By Elias Hazou
THE usually austere Attorney-general Costas Clerides revealed a lighter side to his character during a public discussion held last night.
Speaking at an event organised by the Association for Social Reform, titled “Democracy, politics and the rule of law,” Clerides chose to joke about his very public spat with his deputy.
“I began to jot down some notes for this speech. Later on, at some point while filling out my income tax return form for 2014, it hit me: should I have declared the bribes I took in 2013 for the year 2014?”
“But then I thought to myself: half of Cyprus wouldn’t do that, so why should I?”
Clerides was commenting on the allegations made against him by deputy Attorney-general Rikos Erotokritou.
Erotokritou claims Clerides stood to gain personally from a decision to halt criminal proceedings in the Providencia case, involving a Russian trust fund worth hundreds of millions. The prosecution had been initiated by Erotokritou, but was later revoked by Clerides.
On a more serious note, the Attorney-general said that, in the wake of the 2013 financial meltdown, Cyprus is going through a transitional phase, seeking to recover from a crisis of values.
“We suffered what we suffered, yet we are none the wiser,” Clerides said.
“It is often the case where actions or omissions by the executive or the legislative branches of government… are primarily dictated by the political cost they entail and not by the public interest.”
In his own talk, Auditor-general Odysseas Michaelides proposed a way out of the conundrum where an independent state official turns both accuser and accused in the same case.
He too was alluding to the dispute between the Attorney-general and his deputy.

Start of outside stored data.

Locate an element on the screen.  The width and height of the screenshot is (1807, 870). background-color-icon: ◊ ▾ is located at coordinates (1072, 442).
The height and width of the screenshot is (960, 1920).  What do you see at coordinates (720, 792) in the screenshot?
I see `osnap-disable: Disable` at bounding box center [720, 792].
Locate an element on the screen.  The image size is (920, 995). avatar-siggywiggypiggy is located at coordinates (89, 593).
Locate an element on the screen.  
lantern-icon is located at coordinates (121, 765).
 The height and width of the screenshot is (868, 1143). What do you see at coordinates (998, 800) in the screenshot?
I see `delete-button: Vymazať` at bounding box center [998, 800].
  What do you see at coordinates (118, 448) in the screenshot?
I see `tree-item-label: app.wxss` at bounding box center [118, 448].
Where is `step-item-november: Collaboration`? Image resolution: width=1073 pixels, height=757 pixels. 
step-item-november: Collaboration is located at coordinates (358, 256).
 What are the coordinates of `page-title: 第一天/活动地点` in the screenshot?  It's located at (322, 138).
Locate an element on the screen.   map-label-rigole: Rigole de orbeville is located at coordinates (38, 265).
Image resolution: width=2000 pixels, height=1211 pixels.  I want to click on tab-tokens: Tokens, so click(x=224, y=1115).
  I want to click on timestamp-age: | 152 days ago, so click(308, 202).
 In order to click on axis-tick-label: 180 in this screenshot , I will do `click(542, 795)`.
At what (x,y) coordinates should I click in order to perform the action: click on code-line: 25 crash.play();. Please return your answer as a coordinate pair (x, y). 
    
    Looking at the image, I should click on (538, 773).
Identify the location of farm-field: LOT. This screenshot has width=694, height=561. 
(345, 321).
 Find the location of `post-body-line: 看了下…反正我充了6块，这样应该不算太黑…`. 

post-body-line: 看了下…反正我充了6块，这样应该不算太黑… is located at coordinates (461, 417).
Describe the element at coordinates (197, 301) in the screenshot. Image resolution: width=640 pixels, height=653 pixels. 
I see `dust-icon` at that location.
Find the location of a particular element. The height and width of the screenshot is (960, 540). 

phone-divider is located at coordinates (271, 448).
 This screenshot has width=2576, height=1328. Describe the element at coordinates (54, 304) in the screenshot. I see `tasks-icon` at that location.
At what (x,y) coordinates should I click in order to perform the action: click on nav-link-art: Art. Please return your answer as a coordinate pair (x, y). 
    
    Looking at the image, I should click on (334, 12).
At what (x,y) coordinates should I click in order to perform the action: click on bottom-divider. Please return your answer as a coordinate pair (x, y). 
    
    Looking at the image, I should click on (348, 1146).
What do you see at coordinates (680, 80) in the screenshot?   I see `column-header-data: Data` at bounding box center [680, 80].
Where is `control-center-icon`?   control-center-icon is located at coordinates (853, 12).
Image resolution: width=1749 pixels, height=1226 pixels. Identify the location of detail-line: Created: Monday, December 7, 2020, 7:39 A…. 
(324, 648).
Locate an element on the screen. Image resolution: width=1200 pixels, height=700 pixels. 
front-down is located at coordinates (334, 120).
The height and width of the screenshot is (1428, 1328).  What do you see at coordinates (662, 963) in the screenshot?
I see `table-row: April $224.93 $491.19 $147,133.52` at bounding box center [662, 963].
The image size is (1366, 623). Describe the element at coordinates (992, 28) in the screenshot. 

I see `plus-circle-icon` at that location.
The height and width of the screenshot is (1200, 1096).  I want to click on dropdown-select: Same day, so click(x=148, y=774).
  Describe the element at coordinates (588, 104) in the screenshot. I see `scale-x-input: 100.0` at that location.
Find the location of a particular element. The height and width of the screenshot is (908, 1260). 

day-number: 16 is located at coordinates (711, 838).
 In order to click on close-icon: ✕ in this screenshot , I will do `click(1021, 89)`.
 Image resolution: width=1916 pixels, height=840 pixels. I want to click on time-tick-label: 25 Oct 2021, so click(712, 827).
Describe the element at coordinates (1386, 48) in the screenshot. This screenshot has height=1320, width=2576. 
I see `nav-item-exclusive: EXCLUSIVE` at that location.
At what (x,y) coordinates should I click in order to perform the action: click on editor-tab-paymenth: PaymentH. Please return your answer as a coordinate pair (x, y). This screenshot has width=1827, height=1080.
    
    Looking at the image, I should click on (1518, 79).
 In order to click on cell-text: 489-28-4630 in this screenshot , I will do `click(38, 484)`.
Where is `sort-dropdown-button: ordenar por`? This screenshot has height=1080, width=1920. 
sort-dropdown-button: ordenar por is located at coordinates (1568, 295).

Michaelides suggested that the positions of deputies to independent state officials – a relic of the 1960 Constitution – be abolished.
Since it would take an act of parliament to amend the constitution to achieve this, and the current mindset is to leave the constitution untouched, Michaelides said the political parties should instead agree an informal policy where such positions are not filled once they are vacated.
The Auditor-general also revealed that his office would in the next few days complete its audit investigation into the Nicosia sewerage board, where public contracts are believed to have been awarded under questionable terms.
“We shall be forwarding this file to the Attorney-general, since it appears that this case, too, has a foul smell,” he said.